How LED lighting treatments affect greenhouse tomato quality
Tomato plants received supplemental lighting from high-pressure sodium lamps or from intracanopy (IC) LED towers. Results showed that tomato quality was largely unaffected by the type of light treatment
To satisfy increasing consumer demand for locally grown, fresh tomatoes during off-seasons, greenhouse tomato growers often need to rely on supplemental lighting. Tomato growers are looking to light-emitting diodes (LEDs), favored for their energy-saving potential, as an alternative to high-pressure sodium lamps (HPS) in greenhouse operations. A recent study offers new information about the feasibility of using LEDs in greenhouse tomato operations.
Michael Dzakovich, Celina Gómez, and Cary Mitchell from the Department of Horticulture and Landscape Architecture at Purdue University published the study of supplemental lighting experiments in HortScience (October 2015).
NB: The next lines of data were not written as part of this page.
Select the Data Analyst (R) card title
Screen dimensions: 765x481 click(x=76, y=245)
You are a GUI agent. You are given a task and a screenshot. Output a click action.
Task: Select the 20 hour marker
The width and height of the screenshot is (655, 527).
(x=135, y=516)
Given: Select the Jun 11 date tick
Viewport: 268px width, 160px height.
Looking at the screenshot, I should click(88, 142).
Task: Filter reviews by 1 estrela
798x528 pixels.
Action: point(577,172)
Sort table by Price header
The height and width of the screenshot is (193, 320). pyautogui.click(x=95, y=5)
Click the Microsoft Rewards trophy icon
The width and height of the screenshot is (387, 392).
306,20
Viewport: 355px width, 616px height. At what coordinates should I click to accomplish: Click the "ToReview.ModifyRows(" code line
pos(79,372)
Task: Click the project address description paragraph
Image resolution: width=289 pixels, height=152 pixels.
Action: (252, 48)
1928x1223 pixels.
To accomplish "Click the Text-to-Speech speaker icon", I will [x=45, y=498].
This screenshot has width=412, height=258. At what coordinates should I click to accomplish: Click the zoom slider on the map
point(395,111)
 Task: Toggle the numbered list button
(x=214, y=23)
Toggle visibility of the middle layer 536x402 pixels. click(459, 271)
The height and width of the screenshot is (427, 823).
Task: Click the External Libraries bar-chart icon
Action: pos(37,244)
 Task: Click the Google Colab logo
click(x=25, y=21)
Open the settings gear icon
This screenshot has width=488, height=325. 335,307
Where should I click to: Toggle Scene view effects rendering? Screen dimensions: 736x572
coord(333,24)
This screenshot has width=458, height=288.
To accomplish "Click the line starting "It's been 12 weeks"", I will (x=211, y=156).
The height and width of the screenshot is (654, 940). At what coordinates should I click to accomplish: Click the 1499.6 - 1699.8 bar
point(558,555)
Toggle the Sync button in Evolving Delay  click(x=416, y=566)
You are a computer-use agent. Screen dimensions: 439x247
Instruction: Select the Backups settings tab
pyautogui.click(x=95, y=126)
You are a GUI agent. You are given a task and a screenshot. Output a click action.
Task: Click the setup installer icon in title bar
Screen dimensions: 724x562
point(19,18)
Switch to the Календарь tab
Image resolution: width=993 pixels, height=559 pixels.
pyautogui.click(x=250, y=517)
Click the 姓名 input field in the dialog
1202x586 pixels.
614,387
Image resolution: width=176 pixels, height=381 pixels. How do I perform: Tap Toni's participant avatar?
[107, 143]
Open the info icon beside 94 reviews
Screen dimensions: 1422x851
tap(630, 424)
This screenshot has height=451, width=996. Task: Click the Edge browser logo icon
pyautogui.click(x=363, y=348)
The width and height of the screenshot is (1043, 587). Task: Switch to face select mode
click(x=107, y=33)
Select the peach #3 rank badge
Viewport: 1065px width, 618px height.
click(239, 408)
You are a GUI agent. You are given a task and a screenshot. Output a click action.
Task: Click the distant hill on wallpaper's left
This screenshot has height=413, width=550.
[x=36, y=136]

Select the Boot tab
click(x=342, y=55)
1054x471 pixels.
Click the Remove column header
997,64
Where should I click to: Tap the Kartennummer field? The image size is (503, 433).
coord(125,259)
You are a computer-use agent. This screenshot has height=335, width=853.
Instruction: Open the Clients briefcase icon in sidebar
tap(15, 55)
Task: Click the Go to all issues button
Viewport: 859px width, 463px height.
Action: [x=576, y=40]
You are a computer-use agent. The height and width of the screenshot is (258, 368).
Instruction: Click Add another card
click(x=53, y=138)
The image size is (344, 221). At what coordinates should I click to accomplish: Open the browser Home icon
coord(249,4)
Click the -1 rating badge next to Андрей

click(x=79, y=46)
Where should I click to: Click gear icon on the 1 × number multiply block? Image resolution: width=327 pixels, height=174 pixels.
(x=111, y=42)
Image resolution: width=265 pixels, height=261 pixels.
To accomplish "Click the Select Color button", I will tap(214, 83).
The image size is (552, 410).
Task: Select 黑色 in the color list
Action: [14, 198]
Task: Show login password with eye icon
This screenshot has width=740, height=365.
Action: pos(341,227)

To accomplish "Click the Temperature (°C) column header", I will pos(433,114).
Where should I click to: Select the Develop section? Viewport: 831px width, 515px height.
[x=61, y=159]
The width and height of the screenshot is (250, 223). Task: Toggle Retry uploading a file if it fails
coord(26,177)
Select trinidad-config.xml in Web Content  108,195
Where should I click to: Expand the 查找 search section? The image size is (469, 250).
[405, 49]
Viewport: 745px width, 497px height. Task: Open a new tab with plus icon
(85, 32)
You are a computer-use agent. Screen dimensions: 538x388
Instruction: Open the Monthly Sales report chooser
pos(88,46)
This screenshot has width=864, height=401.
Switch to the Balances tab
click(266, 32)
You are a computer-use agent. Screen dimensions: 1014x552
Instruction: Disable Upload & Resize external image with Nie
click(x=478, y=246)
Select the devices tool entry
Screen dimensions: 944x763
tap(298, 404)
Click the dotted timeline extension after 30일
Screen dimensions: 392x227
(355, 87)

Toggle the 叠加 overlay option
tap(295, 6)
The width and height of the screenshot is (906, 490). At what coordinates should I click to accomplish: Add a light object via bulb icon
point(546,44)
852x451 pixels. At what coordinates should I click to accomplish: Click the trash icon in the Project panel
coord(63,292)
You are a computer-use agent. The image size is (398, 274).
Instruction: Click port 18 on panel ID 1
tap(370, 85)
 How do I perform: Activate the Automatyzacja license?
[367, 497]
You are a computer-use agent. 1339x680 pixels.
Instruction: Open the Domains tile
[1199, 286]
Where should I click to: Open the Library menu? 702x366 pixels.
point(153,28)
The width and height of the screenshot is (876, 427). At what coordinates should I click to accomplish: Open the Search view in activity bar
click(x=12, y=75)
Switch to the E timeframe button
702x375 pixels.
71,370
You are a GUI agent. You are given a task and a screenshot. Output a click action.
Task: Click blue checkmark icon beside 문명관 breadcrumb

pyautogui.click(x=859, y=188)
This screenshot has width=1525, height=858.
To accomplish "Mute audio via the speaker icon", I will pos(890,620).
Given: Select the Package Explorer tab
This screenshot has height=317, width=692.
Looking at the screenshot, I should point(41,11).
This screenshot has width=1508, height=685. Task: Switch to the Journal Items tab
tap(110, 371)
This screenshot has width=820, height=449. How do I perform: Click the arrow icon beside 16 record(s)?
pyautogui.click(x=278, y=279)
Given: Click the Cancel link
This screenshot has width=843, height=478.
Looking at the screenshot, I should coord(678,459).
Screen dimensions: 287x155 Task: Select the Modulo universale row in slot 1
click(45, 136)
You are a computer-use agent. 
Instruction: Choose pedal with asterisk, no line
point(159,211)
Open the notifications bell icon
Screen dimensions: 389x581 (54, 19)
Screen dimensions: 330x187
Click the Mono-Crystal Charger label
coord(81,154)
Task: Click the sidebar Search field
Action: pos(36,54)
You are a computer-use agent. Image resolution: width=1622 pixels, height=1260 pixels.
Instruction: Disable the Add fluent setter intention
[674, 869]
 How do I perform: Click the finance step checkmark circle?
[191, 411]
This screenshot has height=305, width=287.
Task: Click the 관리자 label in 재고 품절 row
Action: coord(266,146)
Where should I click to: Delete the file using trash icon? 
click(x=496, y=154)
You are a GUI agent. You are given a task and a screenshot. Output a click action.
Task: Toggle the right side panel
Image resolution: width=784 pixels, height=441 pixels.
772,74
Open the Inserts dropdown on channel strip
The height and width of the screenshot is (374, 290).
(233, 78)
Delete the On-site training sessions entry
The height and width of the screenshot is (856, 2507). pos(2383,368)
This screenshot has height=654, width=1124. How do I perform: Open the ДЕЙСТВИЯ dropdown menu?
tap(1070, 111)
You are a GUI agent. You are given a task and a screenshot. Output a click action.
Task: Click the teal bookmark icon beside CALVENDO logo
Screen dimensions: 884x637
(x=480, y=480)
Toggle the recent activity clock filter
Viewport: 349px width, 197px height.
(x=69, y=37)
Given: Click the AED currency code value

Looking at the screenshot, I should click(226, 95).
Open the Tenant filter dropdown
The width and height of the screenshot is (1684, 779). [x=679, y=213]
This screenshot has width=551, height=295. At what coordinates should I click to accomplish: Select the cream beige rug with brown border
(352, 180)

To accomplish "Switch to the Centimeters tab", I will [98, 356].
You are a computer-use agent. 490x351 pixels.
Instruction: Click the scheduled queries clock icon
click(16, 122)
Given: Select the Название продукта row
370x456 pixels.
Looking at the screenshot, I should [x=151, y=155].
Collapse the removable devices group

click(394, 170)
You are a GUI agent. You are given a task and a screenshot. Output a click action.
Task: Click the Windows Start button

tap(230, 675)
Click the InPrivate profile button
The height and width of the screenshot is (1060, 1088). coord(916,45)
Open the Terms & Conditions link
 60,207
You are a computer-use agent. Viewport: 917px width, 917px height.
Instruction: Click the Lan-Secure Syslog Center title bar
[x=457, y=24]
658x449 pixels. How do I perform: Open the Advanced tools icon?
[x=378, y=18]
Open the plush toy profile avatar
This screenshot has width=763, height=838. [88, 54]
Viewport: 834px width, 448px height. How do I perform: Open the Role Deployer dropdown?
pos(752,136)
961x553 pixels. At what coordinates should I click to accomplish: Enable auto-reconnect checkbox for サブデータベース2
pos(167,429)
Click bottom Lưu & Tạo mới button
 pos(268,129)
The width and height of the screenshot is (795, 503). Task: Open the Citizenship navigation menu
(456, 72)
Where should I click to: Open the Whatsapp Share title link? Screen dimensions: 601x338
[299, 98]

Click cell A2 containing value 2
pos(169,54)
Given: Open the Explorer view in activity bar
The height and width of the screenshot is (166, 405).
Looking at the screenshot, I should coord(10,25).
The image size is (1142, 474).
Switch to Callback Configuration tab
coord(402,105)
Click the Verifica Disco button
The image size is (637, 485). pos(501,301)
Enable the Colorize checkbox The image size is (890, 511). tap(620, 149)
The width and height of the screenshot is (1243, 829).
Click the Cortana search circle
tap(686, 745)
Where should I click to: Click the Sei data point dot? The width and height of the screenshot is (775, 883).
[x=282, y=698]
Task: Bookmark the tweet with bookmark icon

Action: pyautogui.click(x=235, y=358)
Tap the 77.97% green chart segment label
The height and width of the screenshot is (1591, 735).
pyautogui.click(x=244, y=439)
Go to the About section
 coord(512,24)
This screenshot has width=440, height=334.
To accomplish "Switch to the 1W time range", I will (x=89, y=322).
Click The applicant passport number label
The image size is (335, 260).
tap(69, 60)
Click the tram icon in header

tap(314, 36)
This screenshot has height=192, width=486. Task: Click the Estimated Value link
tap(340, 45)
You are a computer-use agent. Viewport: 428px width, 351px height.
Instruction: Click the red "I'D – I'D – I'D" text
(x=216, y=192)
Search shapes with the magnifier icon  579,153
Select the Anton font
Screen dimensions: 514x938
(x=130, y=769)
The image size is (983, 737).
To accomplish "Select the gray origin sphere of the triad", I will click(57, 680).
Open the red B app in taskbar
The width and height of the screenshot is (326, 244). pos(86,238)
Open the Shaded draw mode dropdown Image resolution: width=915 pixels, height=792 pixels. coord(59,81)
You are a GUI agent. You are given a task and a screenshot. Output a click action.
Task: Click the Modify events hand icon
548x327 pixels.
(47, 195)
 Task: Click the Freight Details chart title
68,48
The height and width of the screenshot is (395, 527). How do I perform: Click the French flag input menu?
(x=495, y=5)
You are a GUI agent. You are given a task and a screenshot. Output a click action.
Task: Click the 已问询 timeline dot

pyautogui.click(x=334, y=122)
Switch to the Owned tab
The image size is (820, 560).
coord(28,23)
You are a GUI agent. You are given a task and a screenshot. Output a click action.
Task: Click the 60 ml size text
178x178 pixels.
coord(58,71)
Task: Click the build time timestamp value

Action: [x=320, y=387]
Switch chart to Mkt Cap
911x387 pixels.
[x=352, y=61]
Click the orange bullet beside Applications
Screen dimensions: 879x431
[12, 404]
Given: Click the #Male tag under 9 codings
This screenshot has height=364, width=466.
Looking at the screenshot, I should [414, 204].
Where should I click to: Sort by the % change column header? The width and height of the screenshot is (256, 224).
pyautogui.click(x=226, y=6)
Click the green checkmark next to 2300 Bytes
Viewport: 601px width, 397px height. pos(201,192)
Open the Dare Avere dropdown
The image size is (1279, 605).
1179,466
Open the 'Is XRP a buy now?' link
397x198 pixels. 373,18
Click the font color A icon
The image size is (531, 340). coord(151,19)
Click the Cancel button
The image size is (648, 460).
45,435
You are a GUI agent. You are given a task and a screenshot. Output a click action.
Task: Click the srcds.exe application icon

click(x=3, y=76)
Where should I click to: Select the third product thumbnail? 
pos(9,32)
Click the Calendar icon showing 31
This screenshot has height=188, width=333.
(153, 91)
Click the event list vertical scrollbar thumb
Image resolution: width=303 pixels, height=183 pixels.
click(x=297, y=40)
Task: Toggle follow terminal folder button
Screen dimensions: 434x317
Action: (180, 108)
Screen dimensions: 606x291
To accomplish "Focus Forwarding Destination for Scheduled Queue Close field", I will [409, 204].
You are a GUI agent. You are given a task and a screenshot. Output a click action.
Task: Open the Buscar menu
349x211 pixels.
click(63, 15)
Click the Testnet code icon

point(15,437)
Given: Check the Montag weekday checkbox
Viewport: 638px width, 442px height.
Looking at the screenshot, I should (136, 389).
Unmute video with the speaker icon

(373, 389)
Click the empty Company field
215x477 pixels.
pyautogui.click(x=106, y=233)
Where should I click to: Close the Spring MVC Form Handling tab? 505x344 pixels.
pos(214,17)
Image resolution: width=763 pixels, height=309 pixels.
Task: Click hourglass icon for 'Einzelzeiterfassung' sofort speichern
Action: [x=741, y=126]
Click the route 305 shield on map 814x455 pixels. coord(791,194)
They noted that light-emitting diodes are becoming a viable alternative to high-pressure sodium supplementation. "There is great interest in (LEDs) potential to influence the phytochemical and flavor profile of various high-value crops," the authors said. "However, little fruit quality-attribute work with LEDs has been done on a long-duration, full grow-out of tomatoes."
The researchers conducted three separate studies to investigate the effect of supplemental light quantity and quality on greenhouse-grown tomatoes. Plants were grown either with natural solar radiation only (the control), natural solar radiation plus supplemental lighting from high-pressure sodium lamps, or natural solar radiation plus supplemental light from intracanopy (IC) LED towers. The scientists analyzed plant responses by collecting chromacity, Brix, titratable acidity, electrical conductivity, and pH measurements. "Contrary to our hypothesis, fruit quality was largely unaffected by direct, IC supplemental lighting," the authors said.
The study also included sensory panels in which tasters ranked tomatoes for color, acidity, and sweetness using an objective scale. The tasters were also asked to rank tomato color, aroma, texture, sweetness, acidity, aftertaste, and overall approval using a five-point hedonic (preference) scale. "By collecting both physicochemical and sensory data, we were able to determine whether statistically significant physicochemical parameters of tomato fruit also reflected consumer perception of fruit quality," the authors said. The sensory panels indicated that physicochemical differences were not noticeable to tasters; in fact, the tasters on the testing panels could not discern between tomatoes from different supplemental lighting treatments or those from the unsupplemented controls.
"This study demonstrated that greenhouse tomato fruit quality was unaffected by both the type of supplemental lighting as well as supplemental lighting per se," the scientists said. "Physicochemical measurements indicated only slight variation among fruits grown under different lighting regimes, and these findings were supported by nonsignificant differences in sensory attributes."
The authors said the results are promising for tomato growers interested in reducing energy consumption in greenhouses. "Supplemental IC-LED lighting at the intensities and wavelengths used in this study did not negatively affect greenhouse tomato fruit quality and demonstrates a potential alternative for overhead high-pressure sodium supplementation," they said.